Gangster stories may seem a dime a dozen, but Triad Election operates on a far different level than the average mob tale. A sequel to the equally excellent Election, Johnnie To’s film is largely shorn of the melodrama and sentiment that let viewers off the hook while witnessing the crimes that the genre demands. Triad Election‘s version of the underworld, based on meticulous research and populated by unusually convincing characters, seems as real as a documentary, only one filmed with the technical mastery, formal beauty, and inexorable logic of a world-class director.
The story is based on a triad custom of electing a different leader every two years. In an ironic microcosm of the world of politics, crime kingpins nominate and campaign for candidates, ultimately resorting to whatever methods will insure victory. Jimmy (Louis Koo), a former distributor of porn and pirated DVDs, seems the most likely replacement for Lok (Simon Yam), whose two-year term saw unparalleled profits for the Wo Sing Society. But Jimmy, in the middle of a legitimate real estate development deal on the mainland, wants to distance himself from the triad. When the hotheaded Kun (Lam Ka Tung) announces his candidacy, Lok decides to defy tradition and extend his own term.

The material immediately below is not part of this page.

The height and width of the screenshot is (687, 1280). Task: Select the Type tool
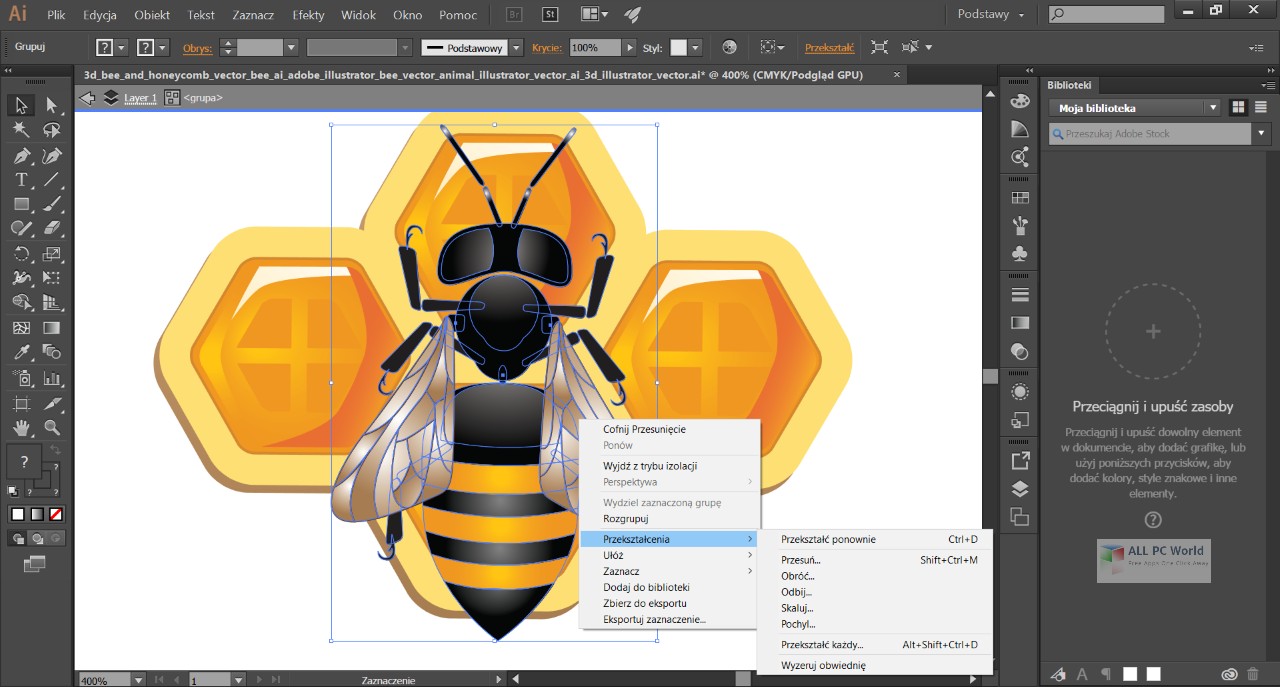tap(21, 180)
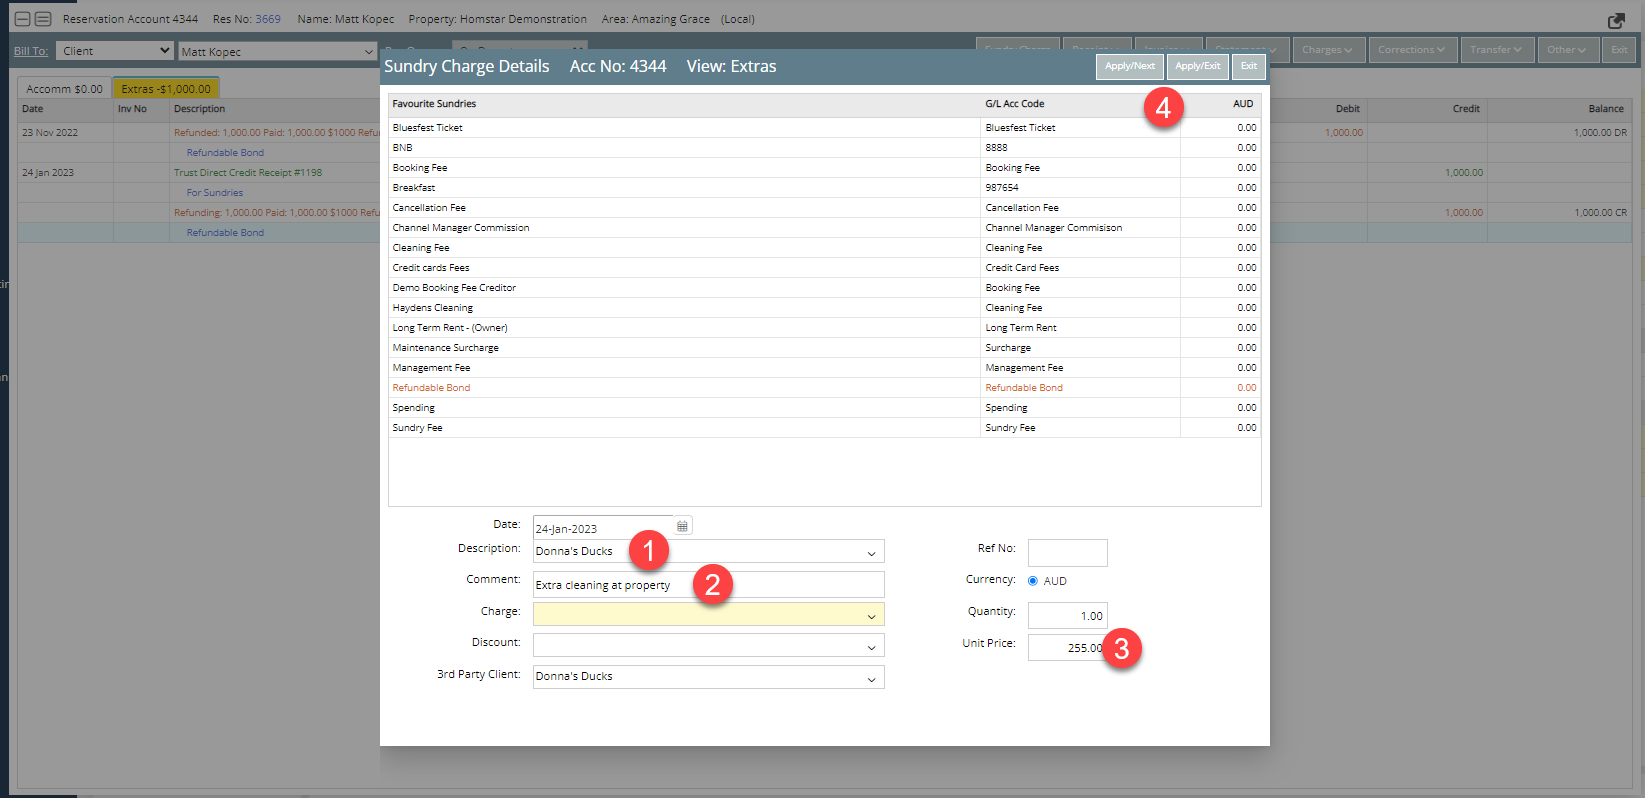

Screenwriters Yau Nai Hoi and Yip Tin Shing flesh out the story’s simple premise until it encompasses an entire world of legal and illegal activity. The marvelously drawn characters range from Jet (Nick Cheung), an affectless killer who sports a different wound in every scene, to the hapless Big Head (To regular Lam Suet), who has to placate a girlfriend by cell phone during the middle of a kidnapping. By the time To orchestrates the seven-minute chase at the center of the story, he has more than a half-dozen viewpoints to choose from, a seething cauldron of shifting morals and conflicted aims that evokes the enormous canvas Coppola achieved in his Godfather films.

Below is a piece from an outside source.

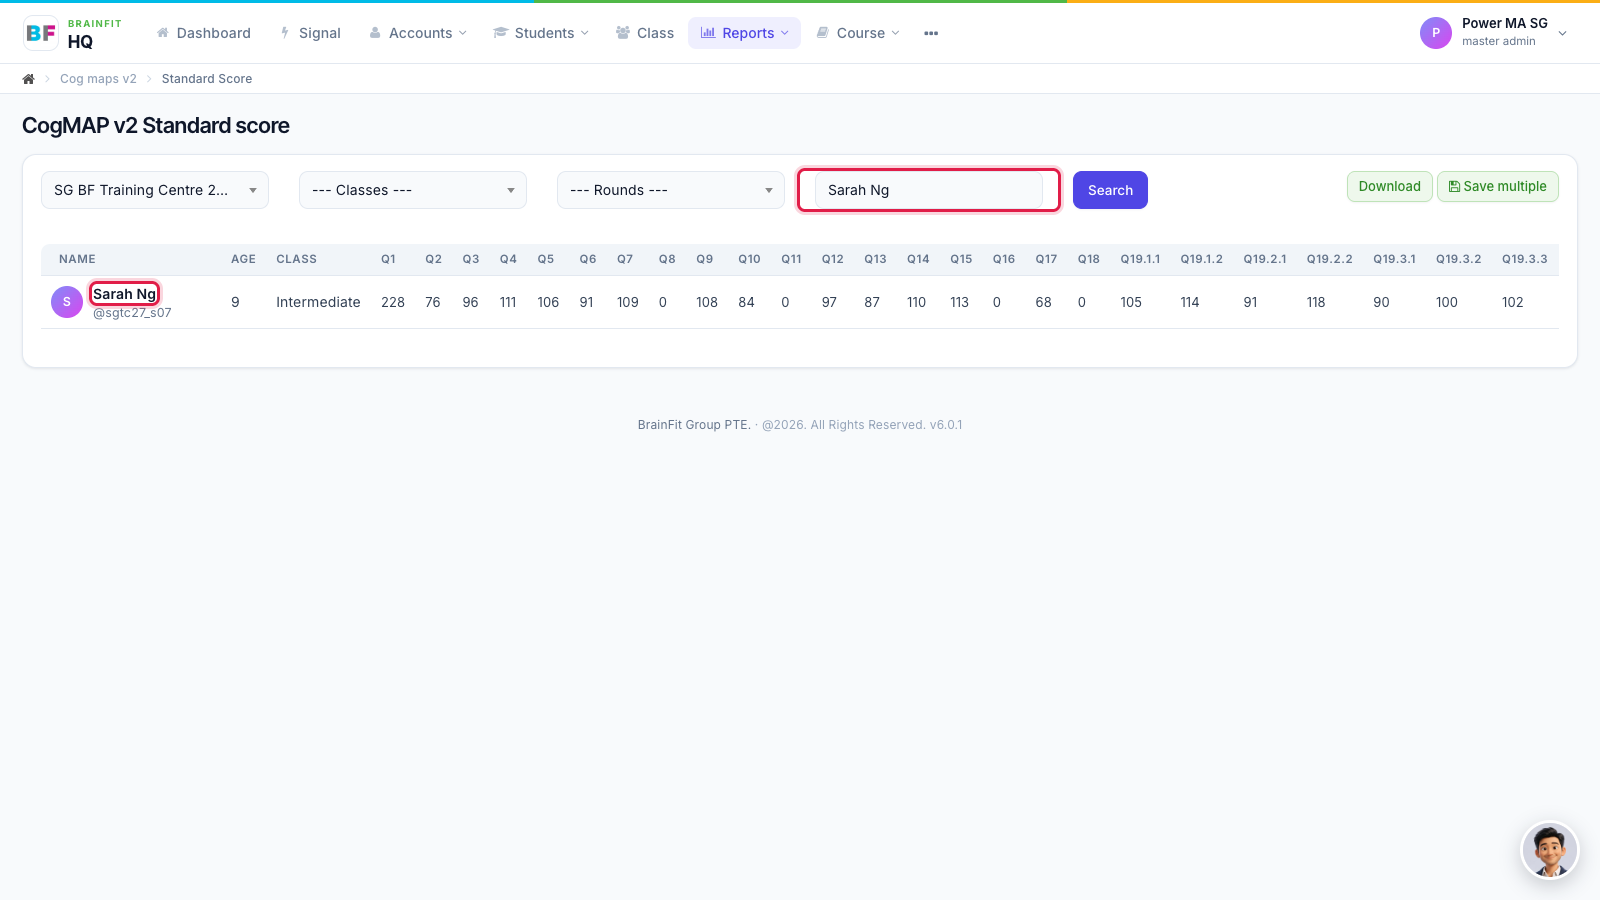Expand the Reports menu
1600x900 pixels.
(x=745, y=33)
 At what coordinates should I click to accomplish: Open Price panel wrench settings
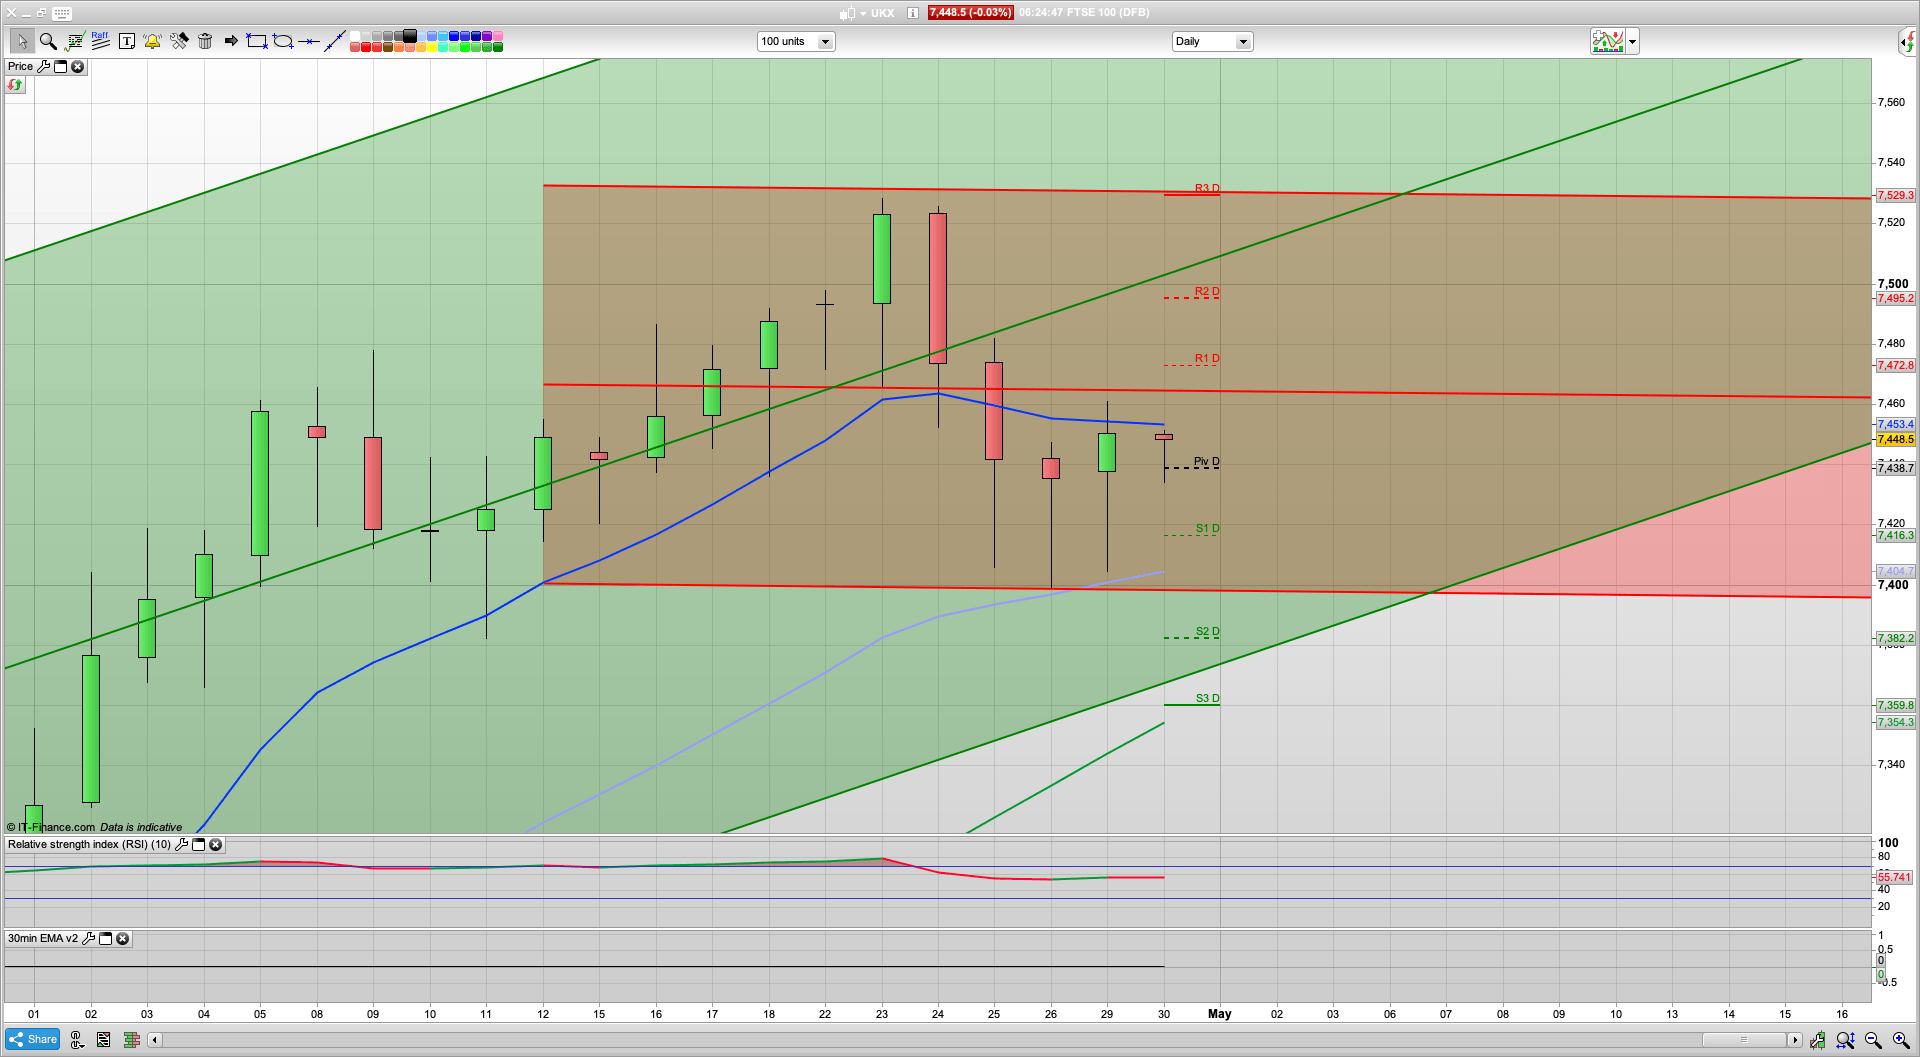[x=43, y=67]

The chase follows a scene of almost unspeakable brutality that has already become notorious among cult fans. (It’s a bad sign when the contract killer you hired protests that his new job is giving him nightmares.) But To is not an exploitation director, and the violence in Triad Election is not there for fun. In To’s world, there is no escape from corruption, no matter what your motives are, as Jimmy slowly discovers. Jimmy will also learn, in a devastating scene with Xi (Yau Yung), a Chinese cop, that he is trapped forever by his destiny.
Although it is a continuation of Election, Triad Election is a self-contained work that requires little explication. But do not pass up the opportunity to see Election, a powerful, unsettling film in its own right, and one that sets into motion the forces that clash so memorably here. Taken together, the films offer an utterly compelling account of how organized crime operates. They are also further proof that Johnnie To is one of the medium’s most accomplished directors.
Cast: Louis Koo, Simon Yam, Nick Cheung, Lam Ka Tung, Lam Suet, Cheung Siu Fai, Wong Tim Lam, Mark Cheng, Tam Ping Man, Pauline Pan, Andy On, Yao Yung, Albert Cheung.
Credits: Directed by Johnnie To. Screenplay by Yau Nai Hoi, Yip Tin Shing. Produced by Dennis Law, Johnnie To. Executive producers: Charles Heung, Dennis Law. Associate director: Law Wing Cheong. Director of photography: Cheng Siu Keung. Edited by Law Wing Cheong, Jeff Cheung. Art director: Tony Yu. Costume designer: Stanley Cheung. Original score: Robert Ellis-Geiger. Musical themes from Election by Lo Tayu. Administrative producer: Tiffany Chen. Production executive: Catherine Chan. Production supervisor: Ding Yuin Shan. Production manager: Jackson Ha. A One Hundred Years of Film and Milkyway Image presentation of a Milkyway Image production. In Cantonese and Mandarin with English subtitles.